2018 was a real acid test for me where within around 18 months beginning Jan 2018, my portfolio went down nearly 30 % from peak valuations. And the rallies post the 2018 correction right up till the pre Covid rallies were not very kind to small caps and midcaps. But I was not too worried because at the back of my mind I was pretty sure that if I kept persisting, another lot of winners would definitely follow. I was sorely tempted to take a lot of my money off the table before th 2018 correction began thinking that I needed to protect my capital, but somehow it did not happen. Then came the post Covid crash and subsequent mad cap rally. By this time I had gotten into full momentum investing mode and that worked very well for me and I figured out that this was the kind of thing that worked well for me and hence started reading up a lot of books and started following a lot of gurus on the subject. The returns in the post Covid rally were very satisfying, more so because of my strategy of allocating heavily where I was very confident and had a lot of conviction. Laurus was a big winner for me with extremely heavy allocation. Sectoral bets in sugar, textiles, real estate esp Ibulls real estate (where I made a timely exit with nearly 2.5 times returns) again with very heavy allocations paid off very well.

Even now most of my networth is into equities, but I have consciously moved some capital aside to some real estate which provides me regular cash flows, plus some partnerships in businesses which again provide steady cash flows and I have my regular govt pension, and dermatology consulting practice, though I practice very little, preferring to have my time to myself and do what I enjoy the most.

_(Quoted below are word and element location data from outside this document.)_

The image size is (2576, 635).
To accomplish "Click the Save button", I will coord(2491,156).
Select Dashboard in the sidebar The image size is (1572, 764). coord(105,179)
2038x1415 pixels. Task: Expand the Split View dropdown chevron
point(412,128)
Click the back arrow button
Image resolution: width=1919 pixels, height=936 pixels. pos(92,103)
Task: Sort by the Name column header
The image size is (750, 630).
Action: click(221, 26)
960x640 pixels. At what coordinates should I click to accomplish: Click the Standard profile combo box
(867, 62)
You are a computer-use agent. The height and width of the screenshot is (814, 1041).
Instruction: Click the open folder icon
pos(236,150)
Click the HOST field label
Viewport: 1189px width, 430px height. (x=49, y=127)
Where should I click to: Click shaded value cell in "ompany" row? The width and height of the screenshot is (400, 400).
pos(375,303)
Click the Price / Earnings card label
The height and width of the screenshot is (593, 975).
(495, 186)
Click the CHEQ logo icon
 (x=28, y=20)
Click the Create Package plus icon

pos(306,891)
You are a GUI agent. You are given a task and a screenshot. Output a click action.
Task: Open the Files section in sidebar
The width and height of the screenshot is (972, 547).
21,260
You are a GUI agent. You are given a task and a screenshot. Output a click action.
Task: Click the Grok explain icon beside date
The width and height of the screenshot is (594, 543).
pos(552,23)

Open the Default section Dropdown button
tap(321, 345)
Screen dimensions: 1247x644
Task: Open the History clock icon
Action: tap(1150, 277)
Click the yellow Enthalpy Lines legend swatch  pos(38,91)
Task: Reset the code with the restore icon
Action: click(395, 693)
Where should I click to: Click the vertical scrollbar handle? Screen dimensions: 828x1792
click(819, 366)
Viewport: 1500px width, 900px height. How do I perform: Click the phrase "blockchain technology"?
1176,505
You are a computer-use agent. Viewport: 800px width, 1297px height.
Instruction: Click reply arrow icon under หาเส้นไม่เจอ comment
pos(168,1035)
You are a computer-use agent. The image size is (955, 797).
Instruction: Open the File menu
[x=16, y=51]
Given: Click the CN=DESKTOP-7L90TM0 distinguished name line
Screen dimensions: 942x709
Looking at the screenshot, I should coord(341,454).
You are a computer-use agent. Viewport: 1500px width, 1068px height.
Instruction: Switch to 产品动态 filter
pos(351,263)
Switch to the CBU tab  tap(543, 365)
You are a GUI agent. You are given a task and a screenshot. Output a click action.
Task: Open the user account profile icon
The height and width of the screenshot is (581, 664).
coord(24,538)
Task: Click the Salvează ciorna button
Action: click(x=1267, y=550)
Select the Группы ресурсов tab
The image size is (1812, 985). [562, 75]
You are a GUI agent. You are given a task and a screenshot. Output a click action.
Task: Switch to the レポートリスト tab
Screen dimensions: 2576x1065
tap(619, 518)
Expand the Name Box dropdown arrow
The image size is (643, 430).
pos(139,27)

I have lived through a couple of deep drawdowns in portfolio and so that is something that is not new to me. The confidence of finding the next winner is always there. And nowadays even if I get 40-50% returns within a few months in some high conviction bets, I am happy because I make up my portfolio returns through heavy allocations where I feel confident. That’s where the techno funda approach really helps. Many a times the strength I see on the charts of a company is justified by the fundamentals of the company and that gives me confidence to bet heavily. Recent example has been Guj Fluorochemicals where all throughout the recent carnage the stock price stood steady and the fundamentals kept on improving in terms of business environment.